### Screen grounding examples
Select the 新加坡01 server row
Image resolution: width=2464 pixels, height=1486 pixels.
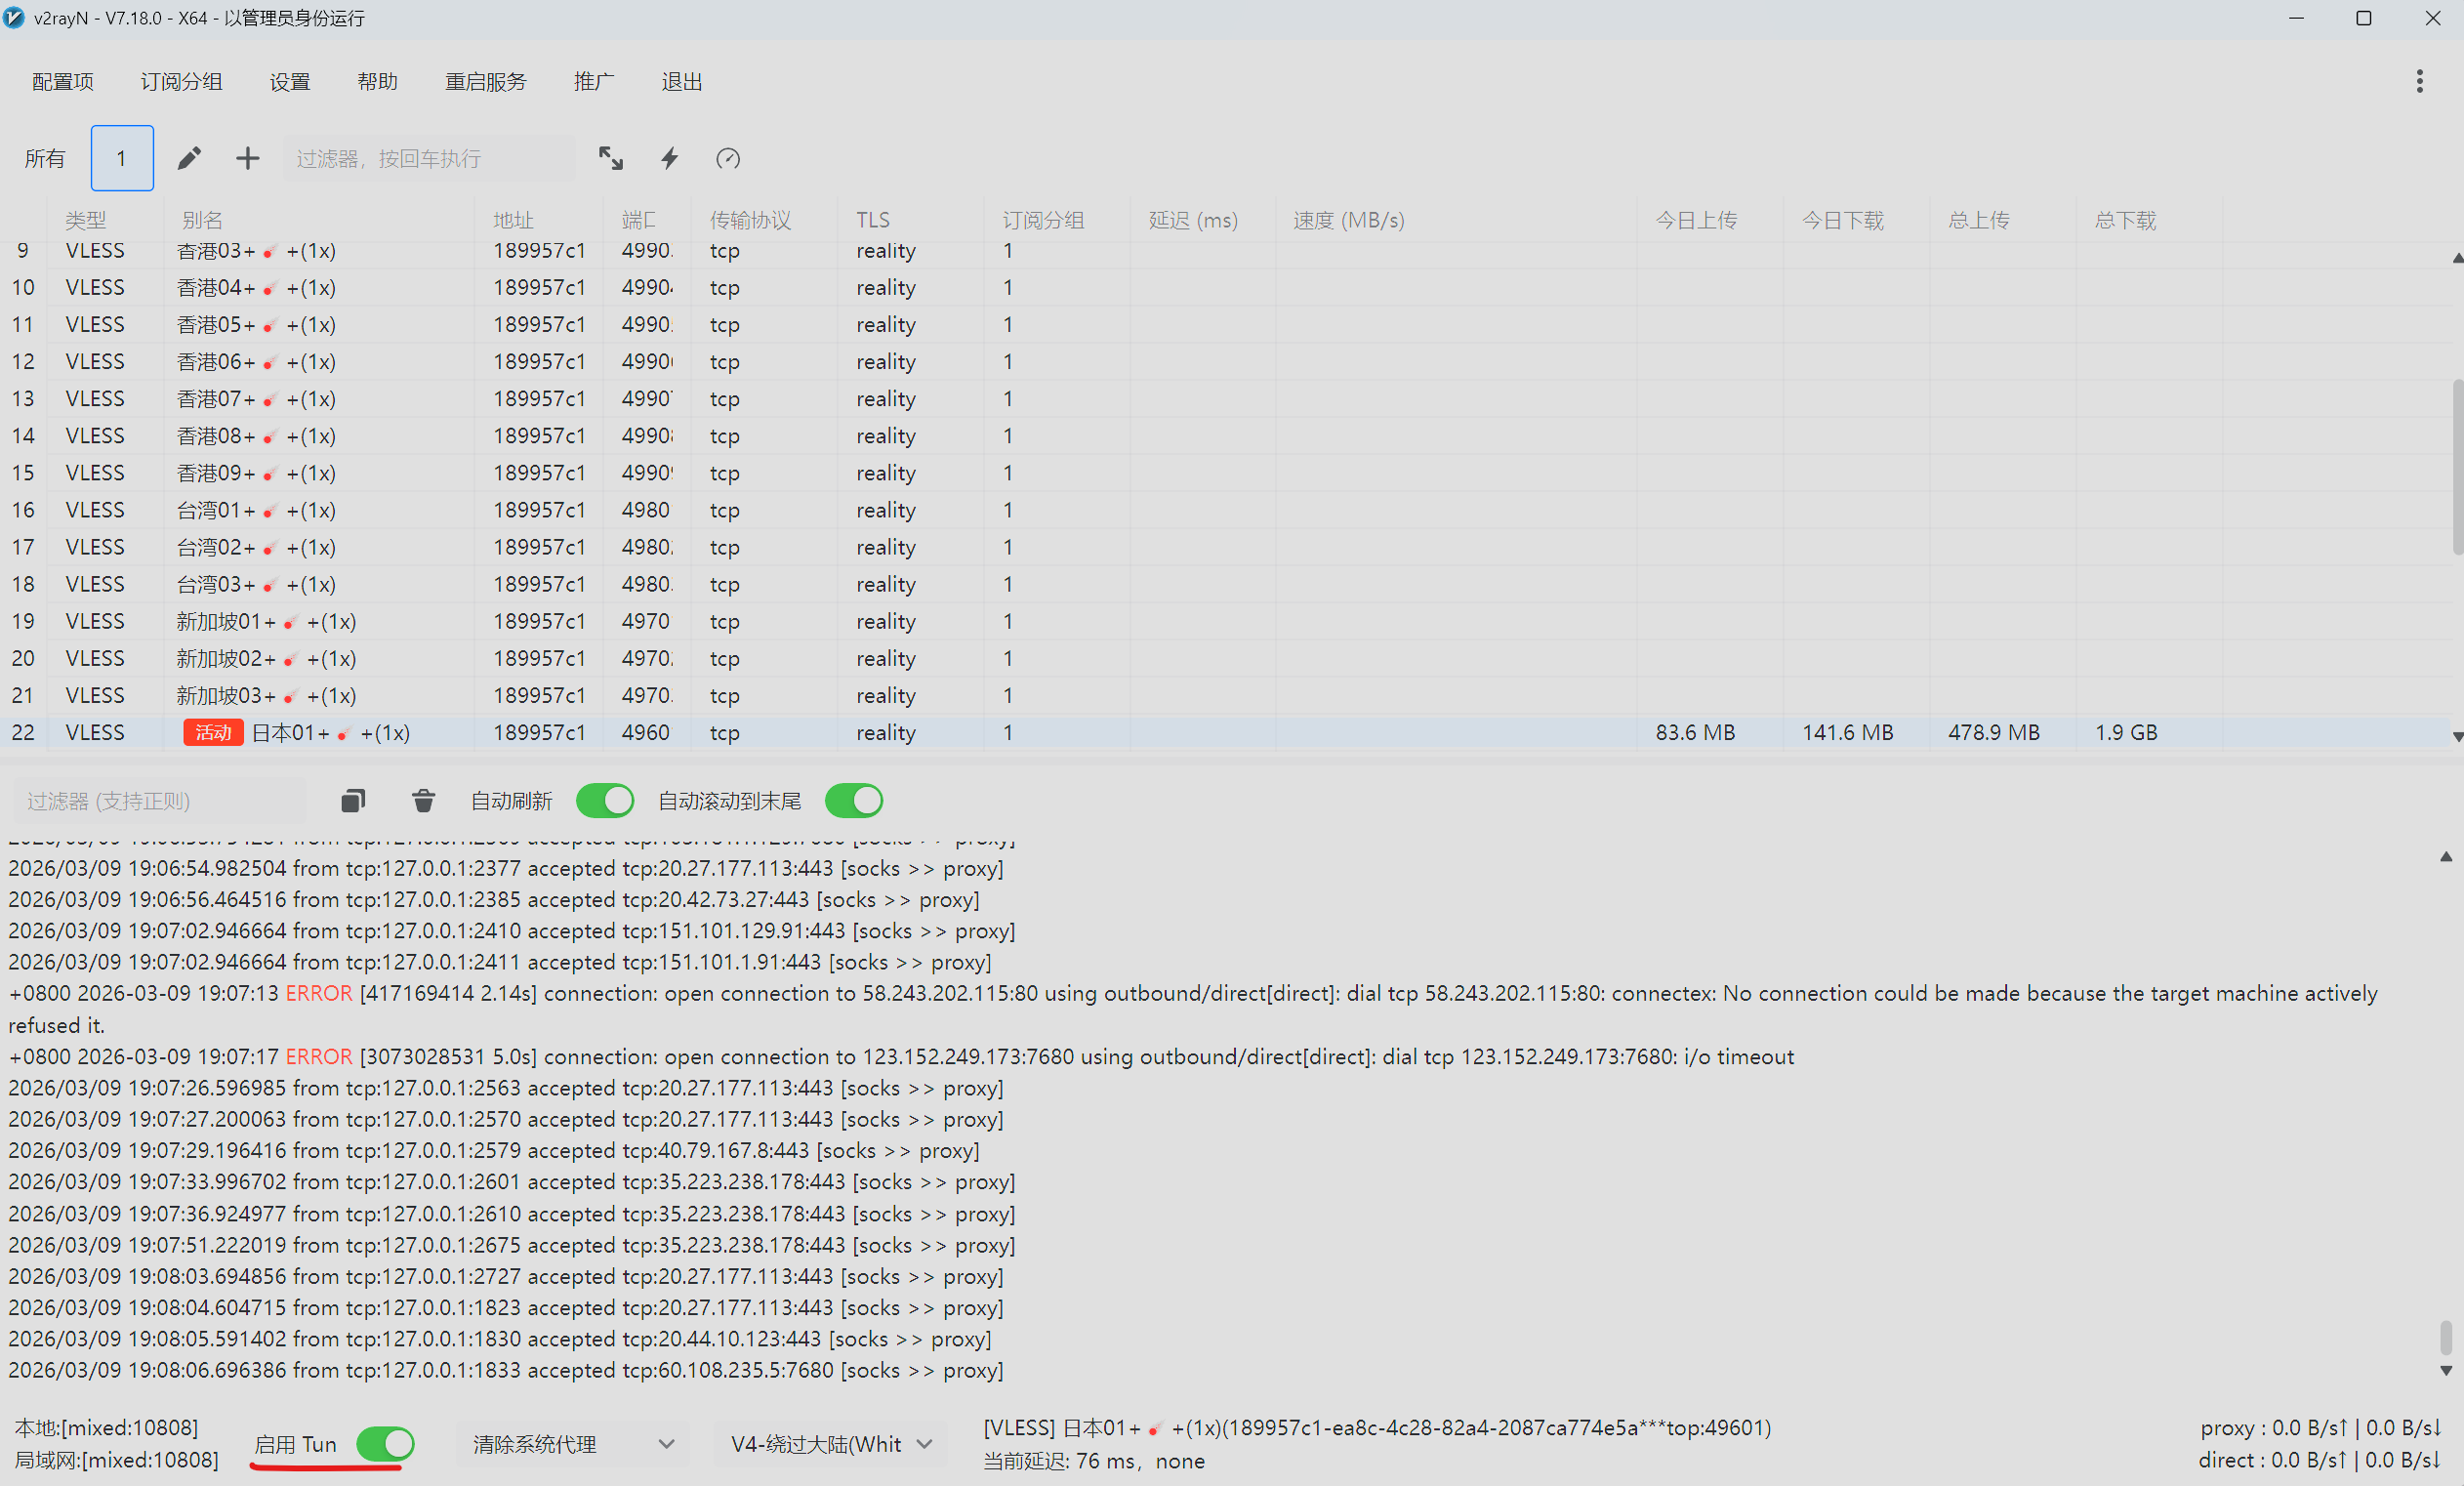[x=266, y=621]
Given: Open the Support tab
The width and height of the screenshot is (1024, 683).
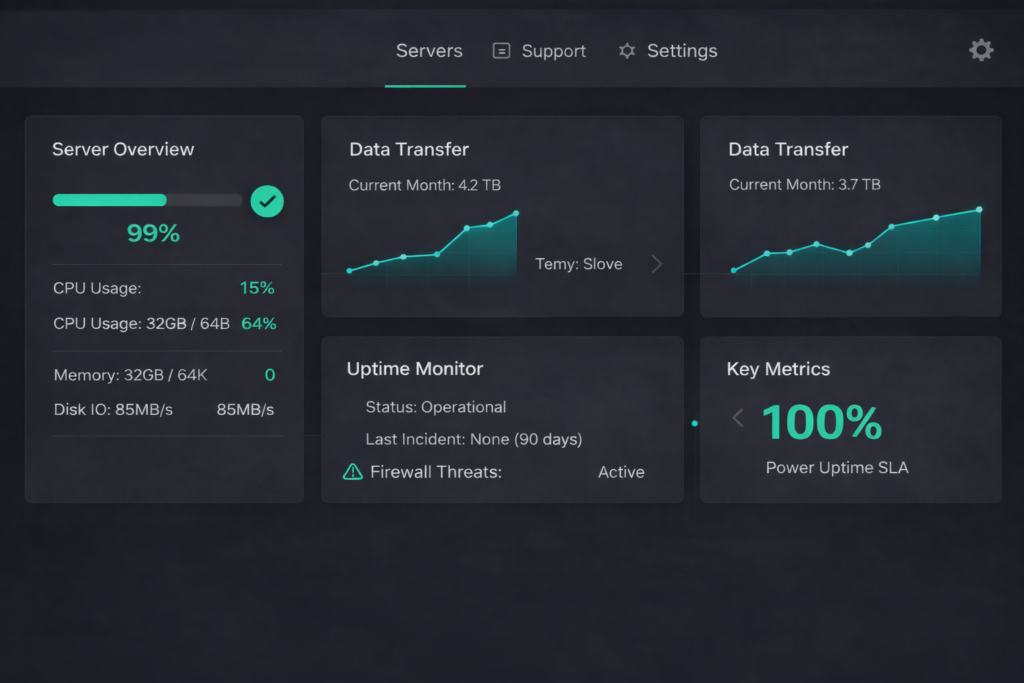Looking at the screenshot, I should click(553, 51).
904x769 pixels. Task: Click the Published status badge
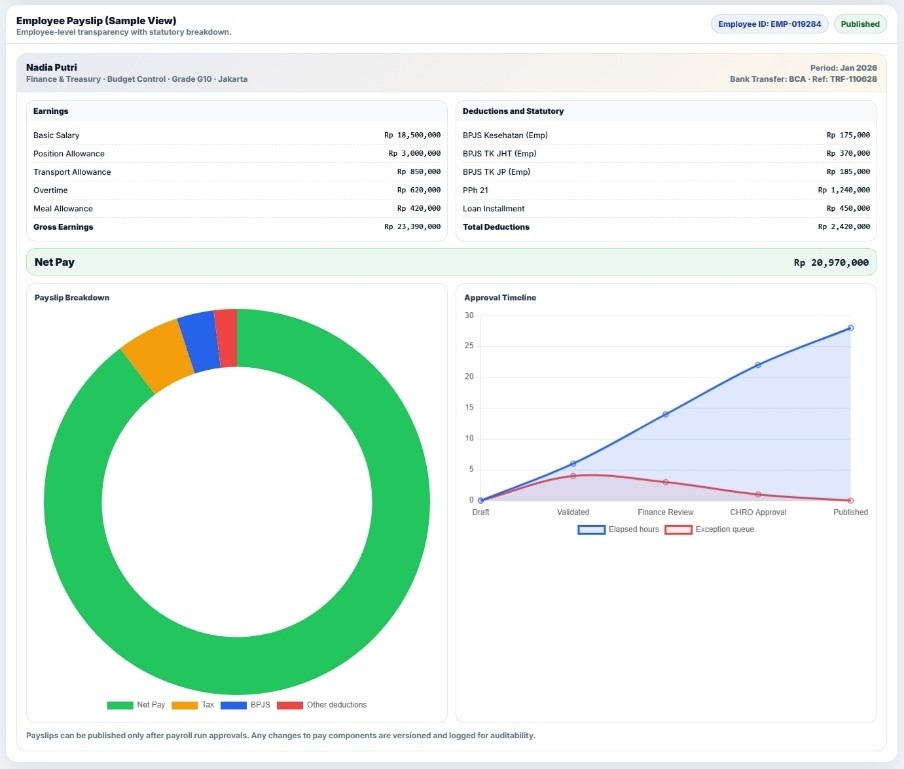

### OBJECTIVE
Rewrite the material above with "Support" replaced by "Help" and everything else kept the same. Leave out the pictures.

### FINAL RESULT
Select the 新加坡01 server row
Image resolution: width=2464 pixels, height=1486 pixels.
[x=266, y=621]
Given: Open the Help tab
The width and height of the screenshot is (1024, 683).
Looking at the screenshot, I should click(553, 51).
904x769 pixels. Task: Click the Published status badge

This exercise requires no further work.